Tekin Fıraz KESKİN
Dünya giderek modernleşirken buna bağlı olarak toplumlar giderek de değişimler yaşar. Toplumlar ilk oluştuğu andan itibaren, yani yerleşik olarak topluluk haline ilk geldiği zamandan itibaren özgün nitelikler taşır kendine. Giderek bir değişim içinde olur, giderek bir değişimin asimilasyonu içerisinde ve onun yönünde olur. Ve tüm bu değişimler modern anlama gelen bir yön ve kendine kattığı bir özgünlük yanı sıra kendinden verdiği özgün kaybedişin tarafında giderek günümüze değin var olmuştur.
Amerikalılar kot pantolondaki taşlama yırtmaçlığı, New York'un ücra köşelerinde zencilerin paslanmış ve yırtılmış olan elbiselerinden moda alarak günümüzde moda olan taşlanmış kota pantolonları giymekte ve modern halde toplumda en çok tüketilen, ilgi gören modalar olmaktadır. Modanın çıkış yönüne baktığımızda yadırgayıcı bir yön bulamayız elbet; ama söz konusu moda da en çok modern olan olunca toplumda önemli bir konu haline gelmesi gerek diye düşünüyorum. Bizim parasızlıktan kesemediğimiz sakalımız serseriye moda olmuş (Yılmaz Güney) bu söz elbette günümüzü iyi bir tarif edici konu olan modanın bir anlatıcısı olmuştur. Toplumlar kendi geleceğini kendi tayin eden bir birliktelik oldukları için, kendi kendini yönetme halini de gerçekleştiren cemaattir.
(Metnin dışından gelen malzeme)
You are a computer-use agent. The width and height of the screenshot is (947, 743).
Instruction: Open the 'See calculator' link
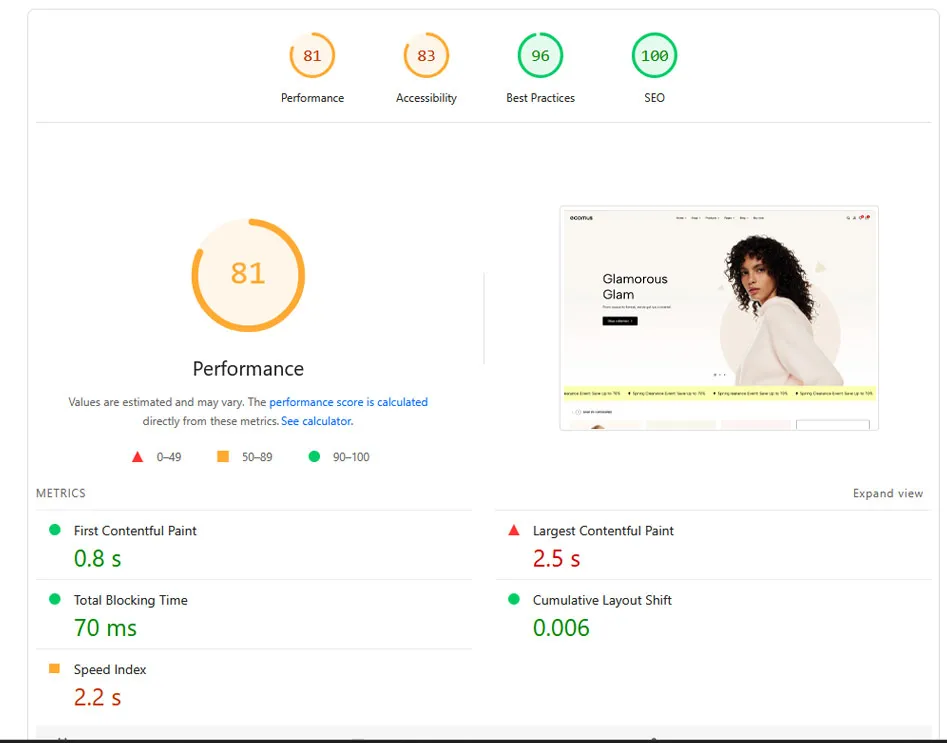pyautogui.click(x=316, y=421)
Ama kendini dışa teslimiyetçi bir yönetme şekli ile değiştiren bir şekildir aslında toplumlar, yani Büyük Güç dediğimiz emperyal devletler, her şeyin elinde bulunduran güçler toplumu kendine göre değiştirmektedir. Katı olan her şey buharlaşıyor, kutsal olan her şey dünyevileşiyor ve en sonunda insanlar yaşamın gerçek koşullarıyla ve diğer insanlarla ilişkileriyle yüzleşmeye zorlanıyor. Modern burjuva toplumu, böylesine kudretli üretim ve mübadele araçlarının bir araya getirmiş olan bu toplum, yer altı güçlerini kontrol edemez bir büyücüye benziyor( Karl Marx) buna baktığımız zaman Marx'ın sözleri birçok şeyi günümüzde olan şekli ile doğrulamaktadır. Yer altı güçleri, modern tarifi ile Büyük Güç dediğimiz devletler bunu kendine uyarlayarak çok iyi şekilde sürdürebilmektedirler.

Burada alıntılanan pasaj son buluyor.